William Shakespeare, the famous English playwright, wrote 36 plays that have survived to modern day. Many experts consider Shakespeare’s work to be the best in all of theater, and performances of his plays are well-known staples of the live theater community. Yet experts believe the canon of Shakespeare is incomplete, with at least two texts not surviving past Shakespeare’s day. The lost plays, as they are commonly called, are objects of great interest to the theater community and historians alike.
Love’s Labor’s Won is the more often cited of the lost plays, as textual accounts of the time suggest it existed. In a 1598 book by English author Francis Meres, he lists several of the plays including Love’s Labor’s Won. Experts believed for many years that the title was an alternate name for Taming of the Shrew, which had been left out of Meres’ list. In 1953, a record was discovered of a 1603 collection of Shakespeare’s work that includes both Taming of the Shrew and Love’s Labor’s Won.

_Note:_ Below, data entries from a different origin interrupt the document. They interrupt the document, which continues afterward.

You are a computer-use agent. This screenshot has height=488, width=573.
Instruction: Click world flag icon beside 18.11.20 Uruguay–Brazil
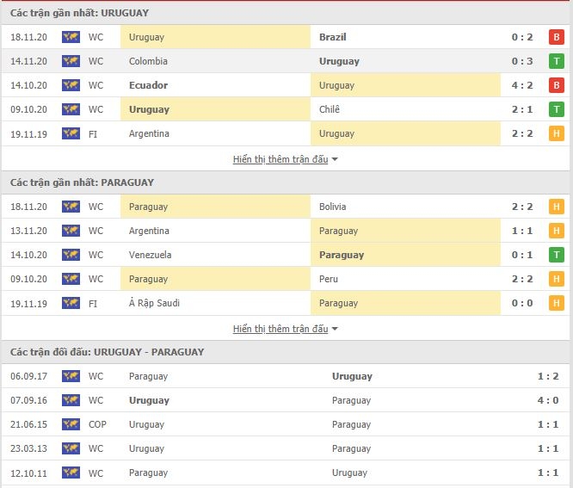click(71, 37)
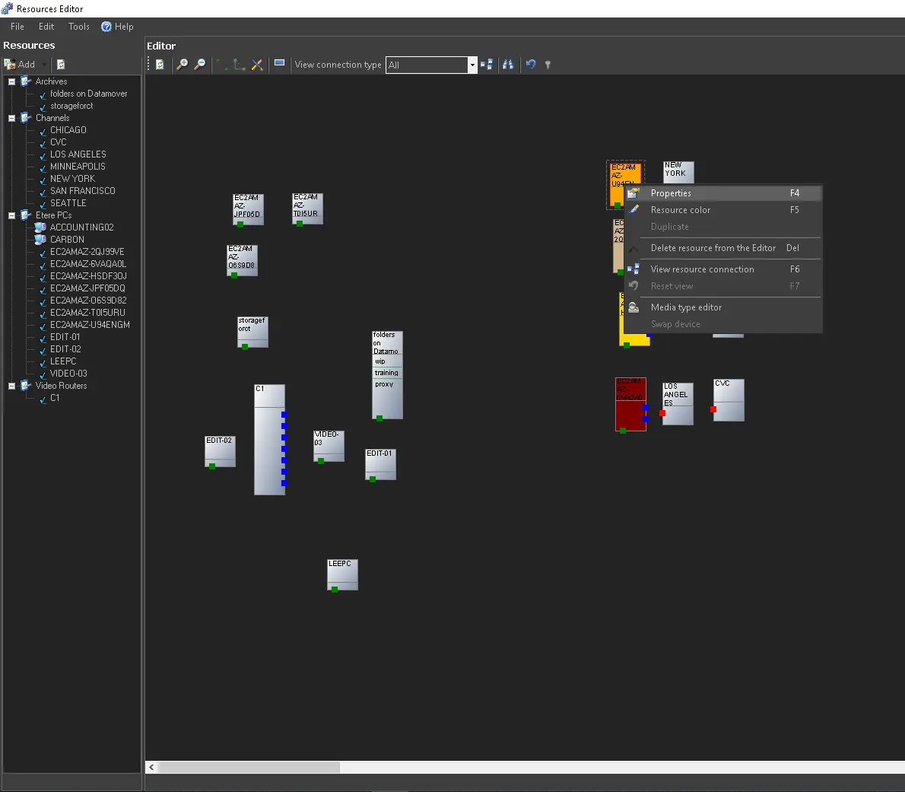Viewport: 905px width, 792px height.
Task: Click the binoculars search icon
Action: point(508,65)
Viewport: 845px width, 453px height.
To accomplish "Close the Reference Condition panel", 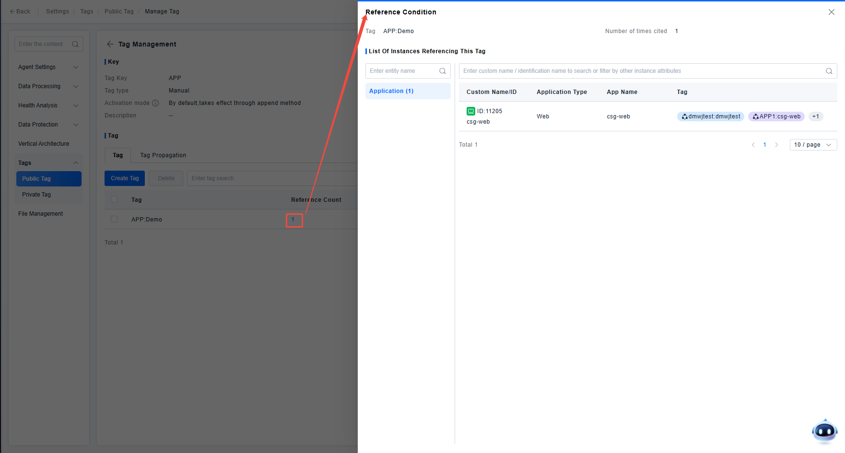I will pos(831,12).
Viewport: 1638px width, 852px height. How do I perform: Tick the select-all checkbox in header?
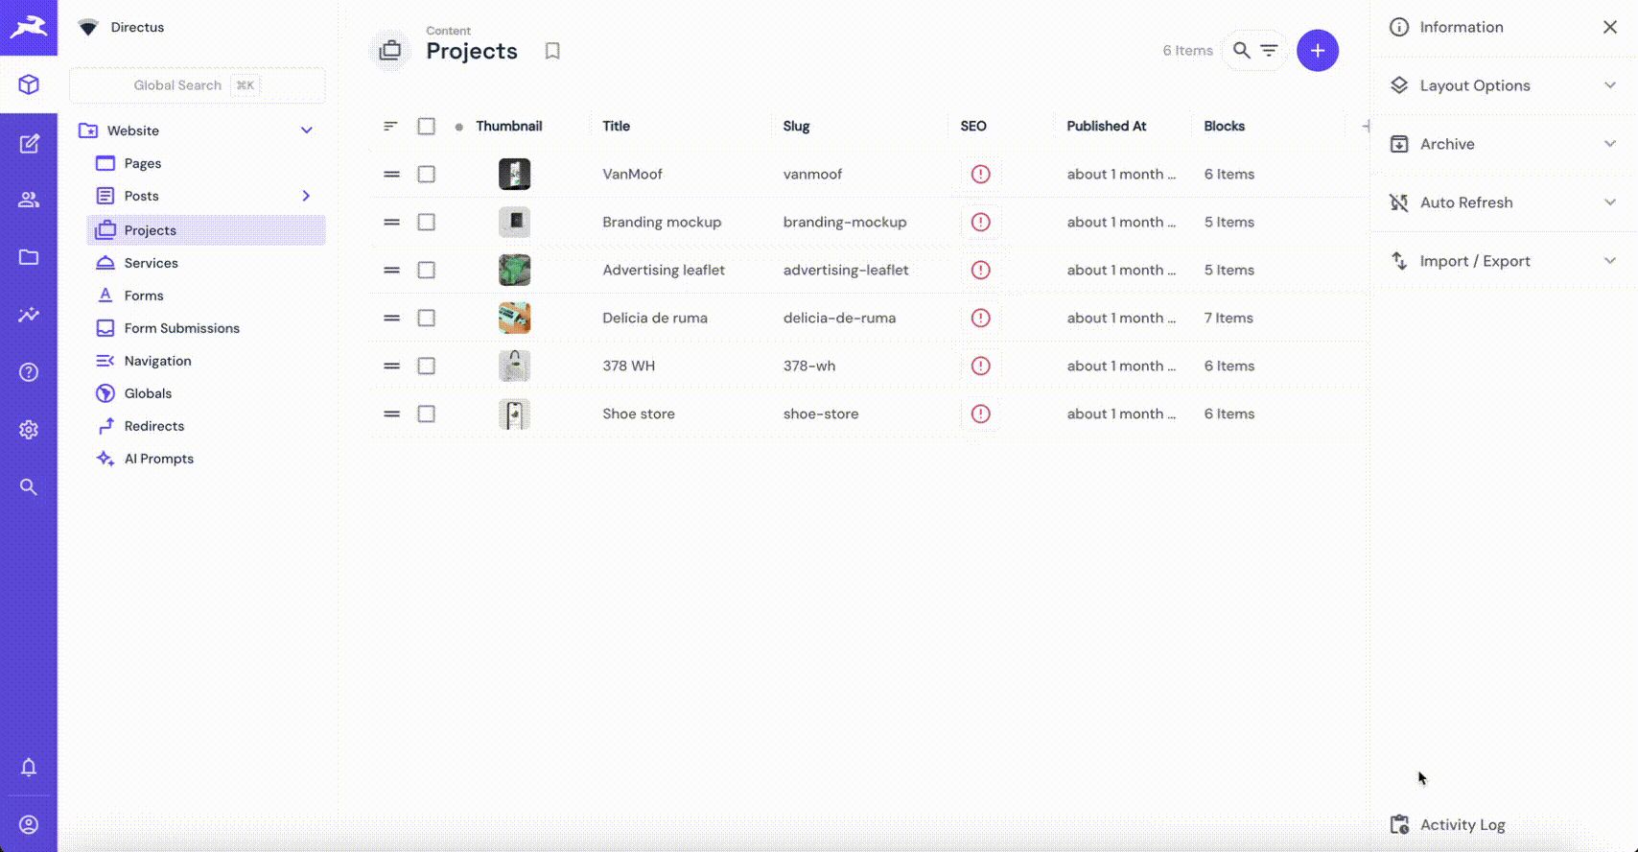point(427,127)
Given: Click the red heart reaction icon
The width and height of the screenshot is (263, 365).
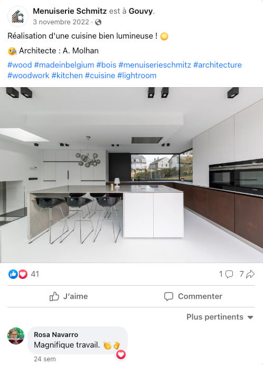Looking at the screenshot, I should pos(23,274).
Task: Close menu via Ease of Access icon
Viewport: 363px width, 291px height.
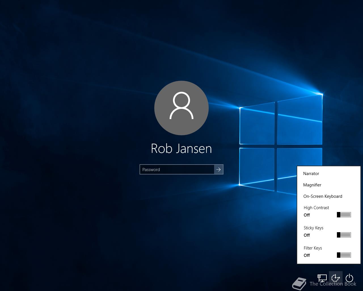Action: (336, 278)
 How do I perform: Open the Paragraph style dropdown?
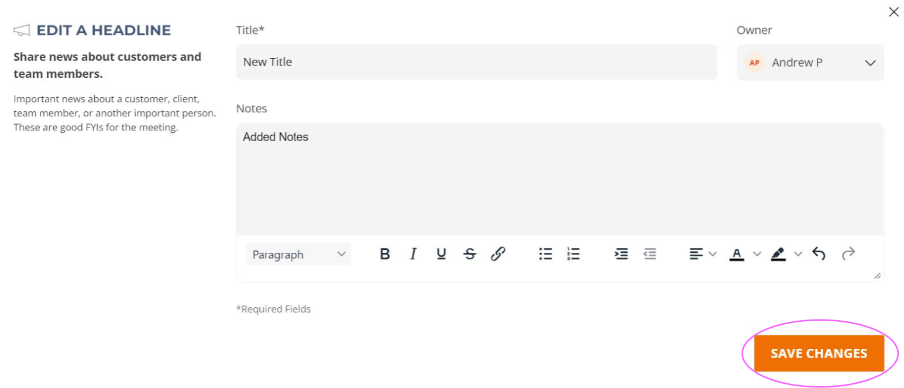click(x=298, y=255)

The plot of the first of the lost plays is merely speculative, but many critics believe it to be a sequel to Love’s Labor’s Lost. The symmetry of the titles is obviously noted. Experts also cite the text of the first play, which seemingly ends in the middle of the story, as the heroes are set a difficult task. Other experts remain unconvinced, suggesting that the play is an alternate name for another work, possibly All’s Well that Ends Well or Much Ado About Nothing.
The History of Cardenio, the second of the lost plays, has a complicated history. It is believed to be taken from Miguel Cervantes' Don Quixote, in which Cardenio is a major character. The play is known to have been performed in 1613 by a London theater troupe called The King’s Men. In 1653, a bookseller named Henry Moseley attributed the play to Shakespeare and a second author, John Fletcher. Moseley is considered by experts to be unreliable, however, as he frequently attributed plays to Shakespeare that were not his.
In 1727, an English author named Lewis Theobald released an edited text he claimed to have taken from three manuscripts of an unknown play by Shakespeare. Renamed Double Falsehood, the play is considered by some experts to be Cardenio, as it contains the episode of the character. Experts are divided on this subject, and the truth of Cardenio may be lost to history.
The Two Noble Kinsman is now generally accepted as a Shakespearean work, but for many years was a subject of debate over authorship and whether the text existing was original. The play might be called one of the lost plays, as it was not included in the first folio or any collection of plays in Shakespeare’s day, and was not published until 1634, twenty years after Shakespeare’s death. It has since been considered among the apocrypha, but now is believed by experts to be authentically Shakespeare.
Shakespeare Apocrypha are a set of 11 plays believed to be written by Shakespeare, but are not accepted in the typical cannon. These plays are not considered lost plays, as text does exist. Instead, the confusion concerns the authorship of the plays, as no clear record states who wrote them. Many of the Shakespeare Apocrypha are believed to be collaborations between Shakespeare and other writers.
The lost plays of Shakespeare are a romantic topic among scholars hoping to find rare and priceless manuscripts. Discovery of the texts would further complete history’s picture of Shakespeare, a notoriously shadowy figure. Many experts believe that the manuscripts of Cardenio and Love’s Labor’s Won will never be found, but that does not halt the scholarly debate or interest in the tantalizing lost plays.